§ **PROVIDED RECORDS**:
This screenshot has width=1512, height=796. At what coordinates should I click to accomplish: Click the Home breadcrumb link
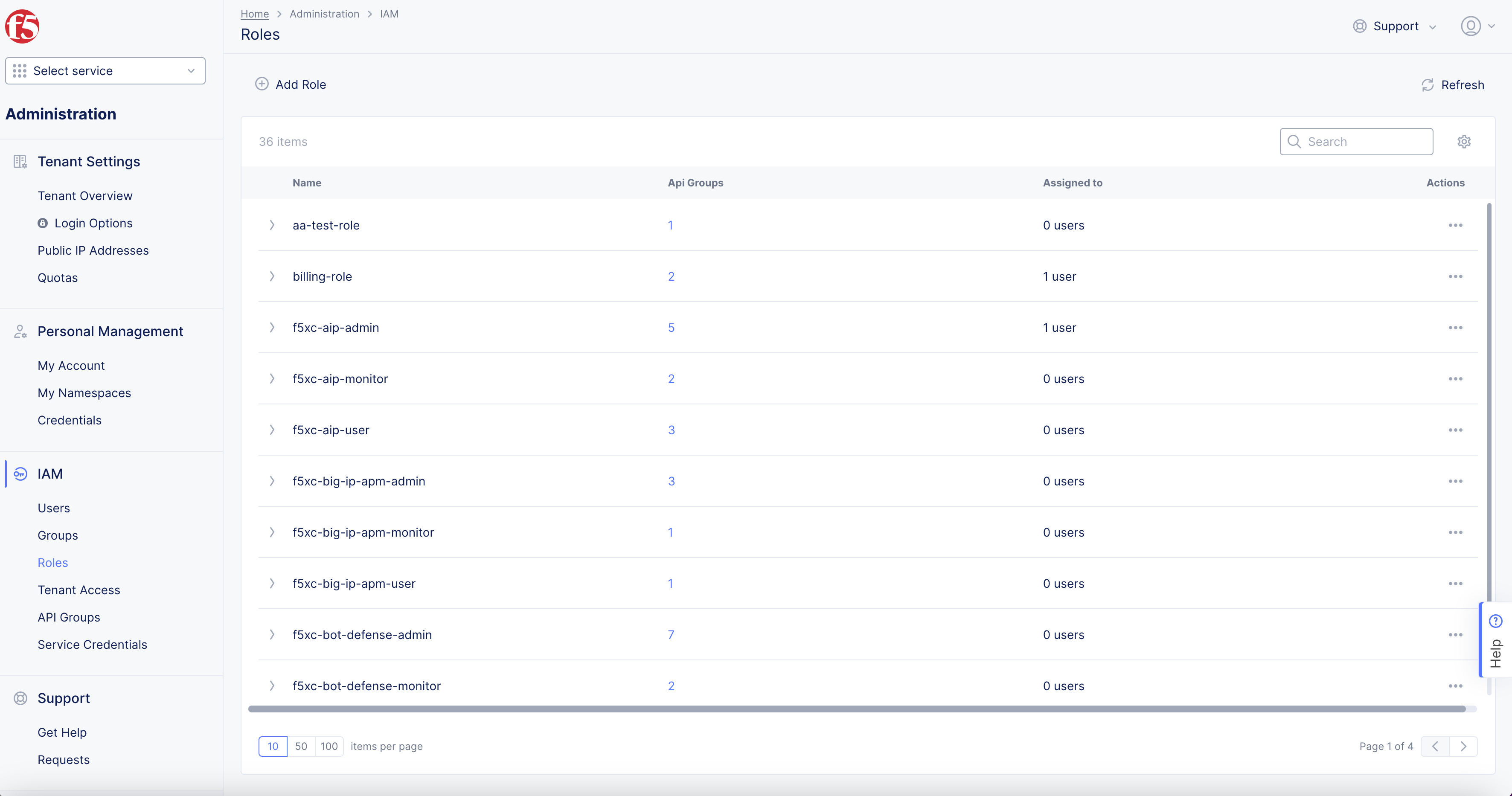pos(254,14)
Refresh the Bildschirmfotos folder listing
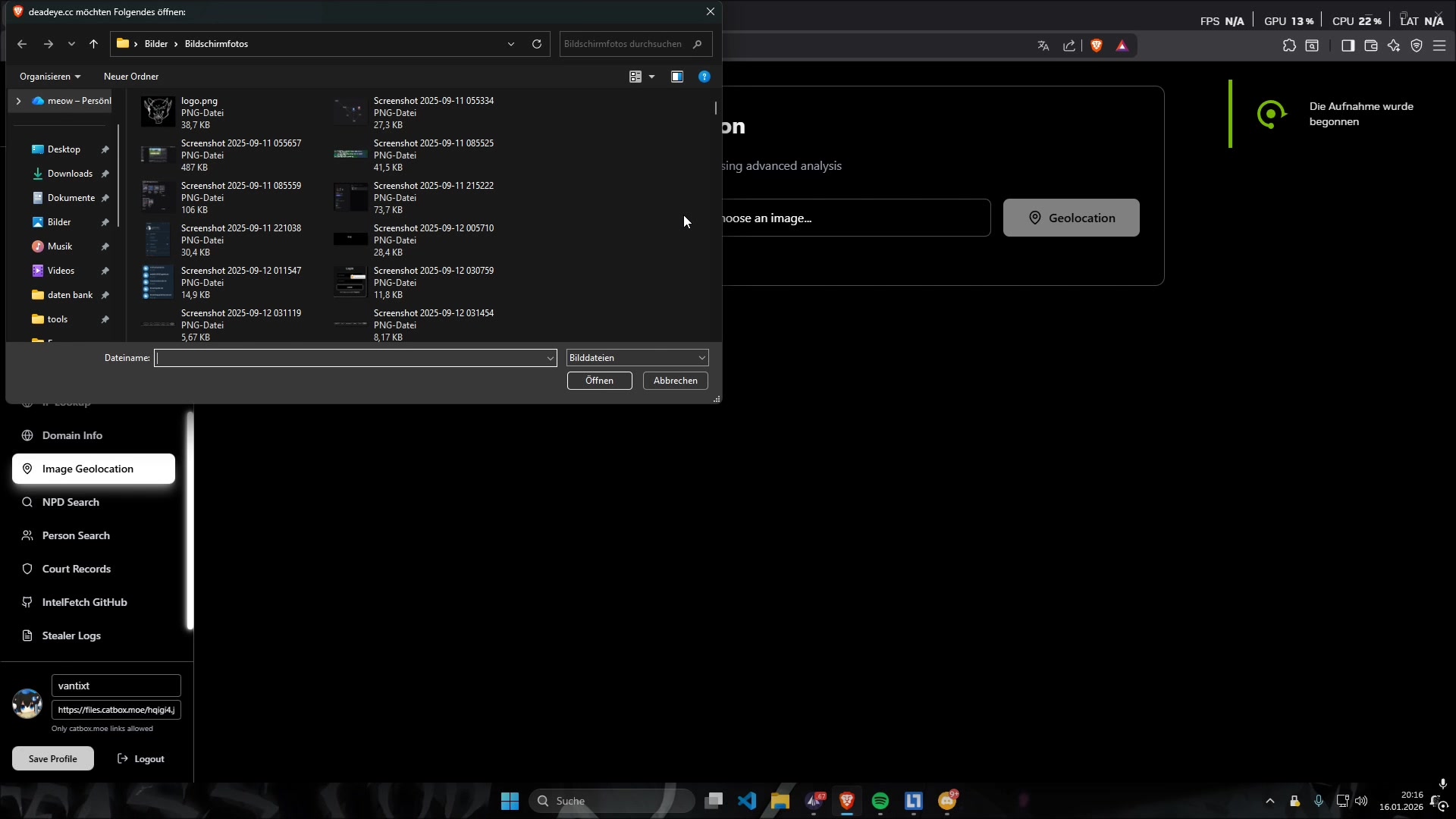This screenshot has height=819, width=1456. pyautogui.click(x=537, y=44)
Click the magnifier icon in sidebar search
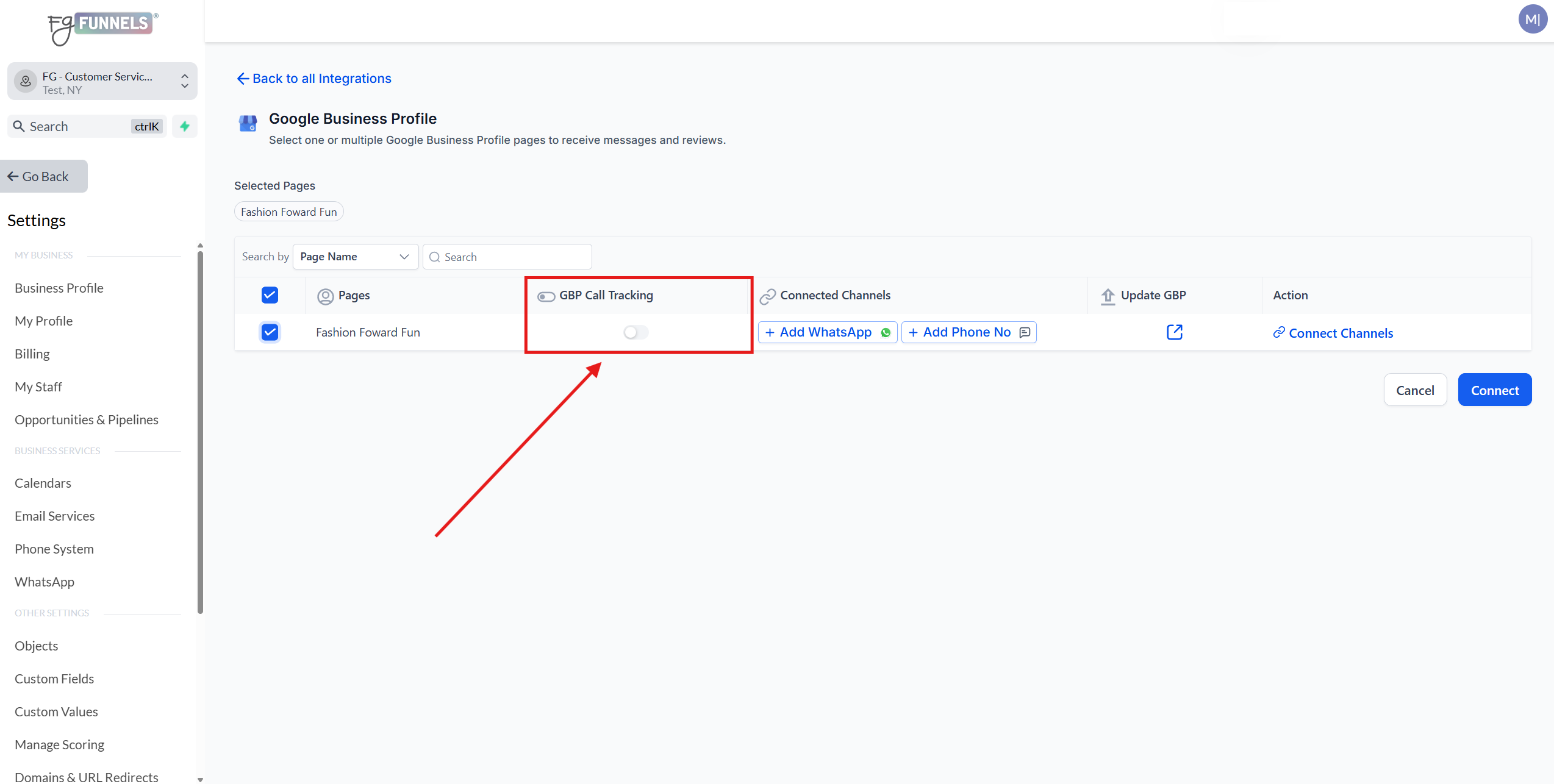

§ **DIRECTIONS FOR THIS TASK**:
Could you return each entry word for word, with the images omitted?

§ **SOLUTION TO THIS TASK**:
This screenshot has width=1512, height=796. At what coordinates should I click to accomplish: Click the Home breadcrumb link
pos(254,14)
Refresh the Bildschirmfotos folder listing
This screenshot has height=819, width=1456. pyautogui.click(x=537, y=44)
Click the magnifier icon in sidebar search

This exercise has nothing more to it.